> [Ausgelesene Liste]:
────────

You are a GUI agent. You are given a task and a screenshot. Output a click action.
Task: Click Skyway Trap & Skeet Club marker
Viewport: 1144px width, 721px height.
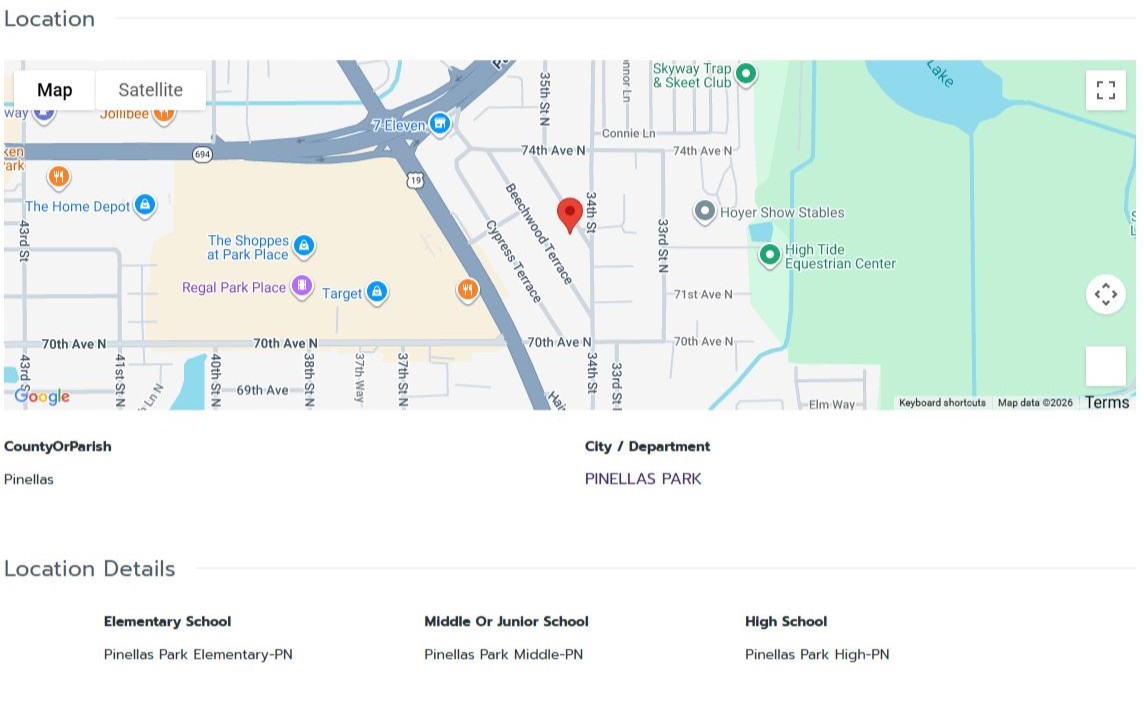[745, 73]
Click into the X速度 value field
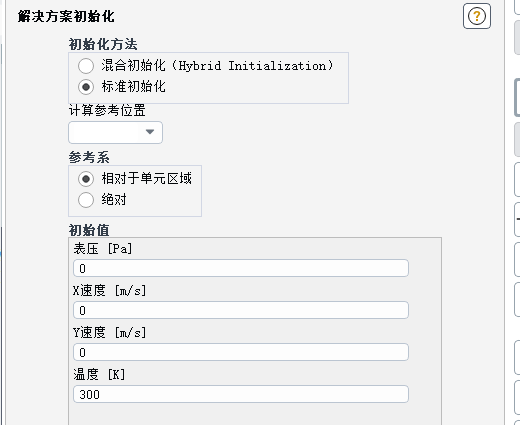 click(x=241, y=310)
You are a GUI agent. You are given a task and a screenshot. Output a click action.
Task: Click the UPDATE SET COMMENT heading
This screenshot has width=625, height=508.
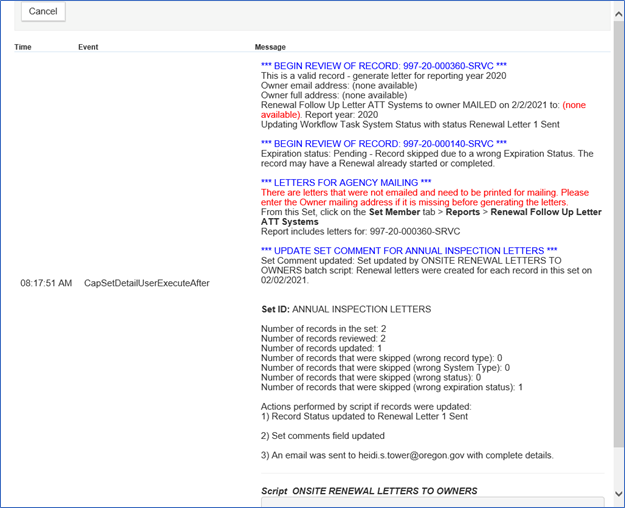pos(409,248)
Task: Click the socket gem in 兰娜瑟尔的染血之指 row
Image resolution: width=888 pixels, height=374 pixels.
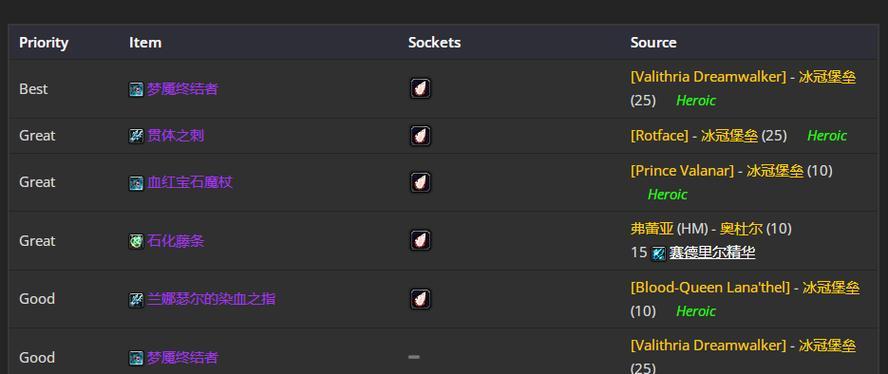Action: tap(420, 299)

────────

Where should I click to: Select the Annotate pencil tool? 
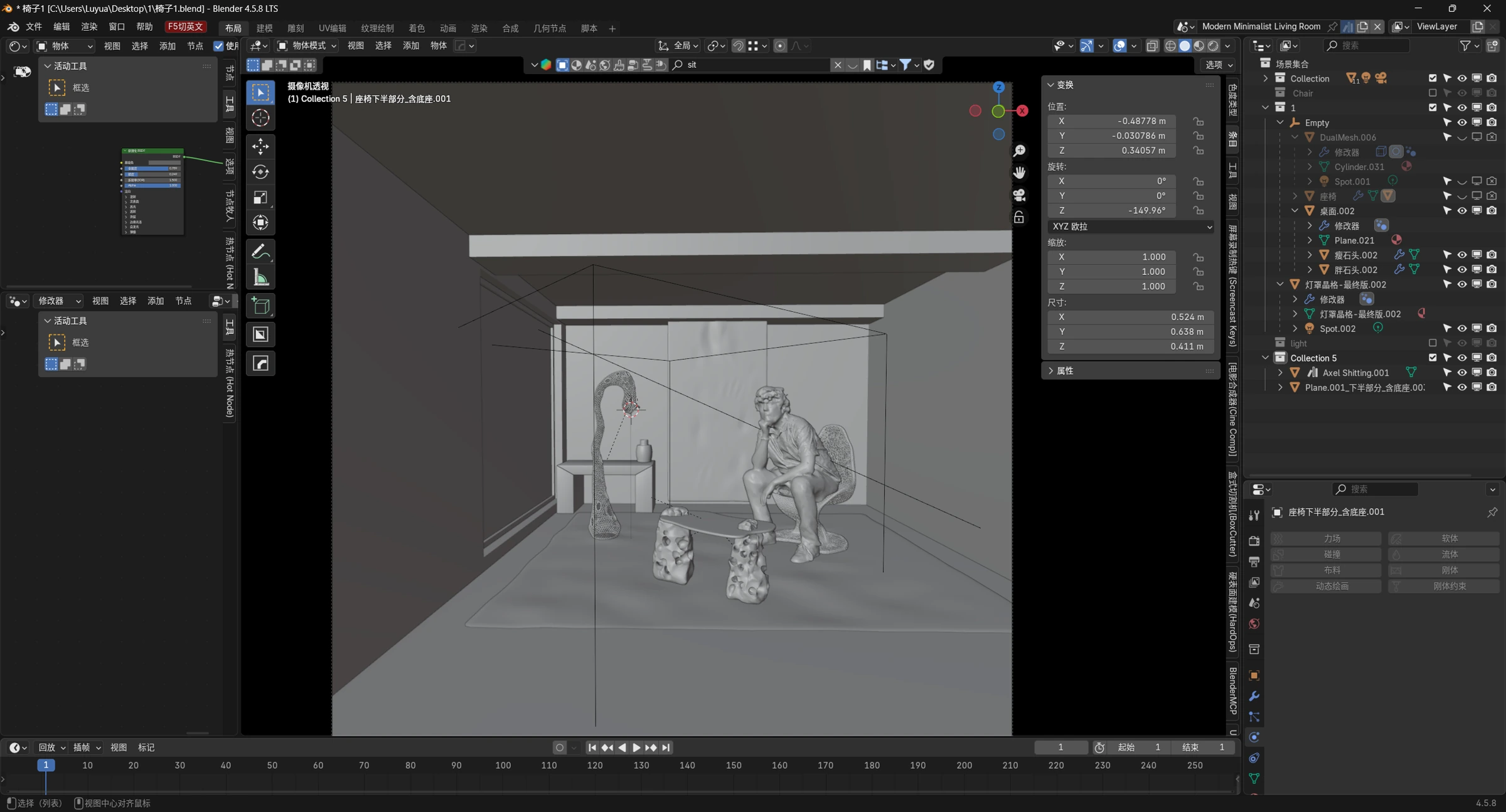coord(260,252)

────────

> [Was zu tun ist]: Zählen Sie bitte, in wie vielen Zeilen der Liste oben die Zeichenfolge „height“ vorkommt, wobei Groß- und Kleinschreibung zu beachten ist. Geben Sie nur die Zahl an.

> [Vollständige Ausgabe]: 3